Re: [ceph-users] resolve split brain situation in ceph cluster

2016-10-17 Thread Manuel Lausch

Hi Gregory,

each datacenter has its own IP subnet which is routed. We created 
simultaneously iptables rules on each host wich drops all packages in 
and outgoing to the other datacenter. After this our application wrote 
to DC A, there are 3 of 5 Monitor Nodes.
Now we modified in B the monmap (removed all mon nodes from DC A, so 
there are now 2 of 2 mon active). The monmap in A is untouched. The 
cluster in B was now active as well and the applications in B could now 
write to it.
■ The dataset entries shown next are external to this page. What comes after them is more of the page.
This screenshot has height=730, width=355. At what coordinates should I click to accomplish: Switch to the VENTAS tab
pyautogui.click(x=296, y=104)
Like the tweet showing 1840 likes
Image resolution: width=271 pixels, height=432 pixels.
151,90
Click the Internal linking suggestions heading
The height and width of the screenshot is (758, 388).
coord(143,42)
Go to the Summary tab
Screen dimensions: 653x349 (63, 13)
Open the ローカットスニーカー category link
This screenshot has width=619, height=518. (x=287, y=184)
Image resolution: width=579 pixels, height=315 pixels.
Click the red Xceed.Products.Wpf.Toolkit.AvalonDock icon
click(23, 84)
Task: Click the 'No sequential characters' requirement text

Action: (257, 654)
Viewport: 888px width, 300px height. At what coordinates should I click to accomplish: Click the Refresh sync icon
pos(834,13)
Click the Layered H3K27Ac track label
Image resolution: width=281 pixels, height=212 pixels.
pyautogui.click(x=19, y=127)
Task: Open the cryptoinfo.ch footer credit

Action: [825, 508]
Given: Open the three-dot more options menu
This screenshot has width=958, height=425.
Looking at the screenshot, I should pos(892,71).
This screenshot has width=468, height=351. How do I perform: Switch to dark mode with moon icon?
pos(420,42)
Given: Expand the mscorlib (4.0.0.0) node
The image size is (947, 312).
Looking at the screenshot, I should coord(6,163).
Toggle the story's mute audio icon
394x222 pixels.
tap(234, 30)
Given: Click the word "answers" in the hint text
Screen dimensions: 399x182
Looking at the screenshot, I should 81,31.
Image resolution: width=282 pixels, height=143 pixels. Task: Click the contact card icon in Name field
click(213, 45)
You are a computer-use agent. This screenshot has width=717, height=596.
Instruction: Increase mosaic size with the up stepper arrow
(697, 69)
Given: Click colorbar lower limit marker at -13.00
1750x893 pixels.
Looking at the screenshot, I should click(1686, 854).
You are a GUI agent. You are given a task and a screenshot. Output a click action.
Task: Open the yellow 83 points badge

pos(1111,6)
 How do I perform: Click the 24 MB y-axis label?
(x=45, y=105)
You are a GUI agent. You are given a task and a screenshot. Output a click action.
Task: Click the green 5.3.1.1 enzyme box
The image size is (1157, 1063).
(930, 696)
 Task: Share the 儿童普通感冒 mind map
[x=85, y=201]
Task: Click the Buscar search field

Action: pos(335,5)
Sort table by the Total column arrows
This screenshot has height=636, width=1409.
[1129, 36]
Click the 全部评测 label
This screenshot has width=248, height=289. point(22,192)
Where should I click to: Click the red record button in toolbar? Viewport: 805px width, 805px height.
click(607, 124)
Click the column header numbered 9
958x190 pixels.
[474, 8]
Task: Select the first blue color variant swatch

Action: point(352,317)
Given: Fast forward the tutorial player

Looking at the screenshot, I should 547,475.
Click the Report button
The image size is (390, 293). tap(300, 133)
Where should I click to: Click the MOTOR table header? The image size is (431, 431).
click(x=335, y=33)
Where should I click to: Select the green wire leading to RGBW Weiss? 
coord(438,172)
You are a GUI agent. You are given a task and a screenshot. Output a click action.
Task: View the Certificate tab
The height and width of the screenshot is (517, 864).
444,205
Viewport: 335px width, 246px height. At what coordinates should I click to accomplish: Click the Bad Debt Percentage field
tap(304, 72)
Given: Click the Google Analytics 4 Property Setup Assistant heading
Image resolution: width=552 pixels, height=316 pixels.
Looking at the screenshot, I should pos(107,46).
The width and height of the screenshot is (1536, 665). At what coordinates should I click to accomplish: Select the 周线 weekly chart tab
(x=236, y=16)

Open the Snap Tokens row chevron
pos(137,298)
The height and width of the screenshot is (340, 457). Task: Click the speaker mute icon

So we wrote definitely data in both clusterparts.
After this we shut down the mon nodes in A. The part in A was now 
unavailable.


Some hours later we removed the iptables rules and tried to rejoin the 
tow parts.
we rejoined he three mon nodes from A as new nodes. the old mon data 
from this nodes was destroyed.



Do you need further information?

Regards,
Manuel


Am 14.10.2016 um 17:58 schrieb Gregory Farnum:

On Fri, Oct 14, 2016 at 7:27 AM, Manuel Lausch  wrote:

Hi,

I need some help to fix a broken cluster. I think we broke the cluster, but
I want to know your opinion and if you see a possibility to recover it.

Let me explain what happend.

We have a cluster (Version 0.94.9) in two datacenters (A and B). In each 12
nodes á 60 ODSs. In A we have 3 monitor nodes and in B  2. The crushrule and
replication factor forces two replicas in each datacenter.

We write objects via librados in the cluster. The objects are immutable, so
they are either present or absent.

In this cluster we tested what happens if datacenter A will fail and we need
to bring up the cluster in B by creating a monitor quorum in B. We did this
by cut off the network connection betwenn the two datacenters. The OSDs from
DC B went down like expected. Now we removed the mon Nodes from the monmap
in B (by extracting it offline and edit it). Our clients wrote now data in
both independent clusterparts before we stopped the mons in A. (YES I know.
This is a really bad thing).

This story line seems to be missing some points. How did you cut off
the network connection? What leads you to believe the OSDs accepted
writes on both sides of the split? Did you edit the monmap in both
data centers, or just DC A (that you wanted to remain alive)? What
monitor counts do you have in each DC?
-Greg


Now we try to join the two sides again. But so far without success.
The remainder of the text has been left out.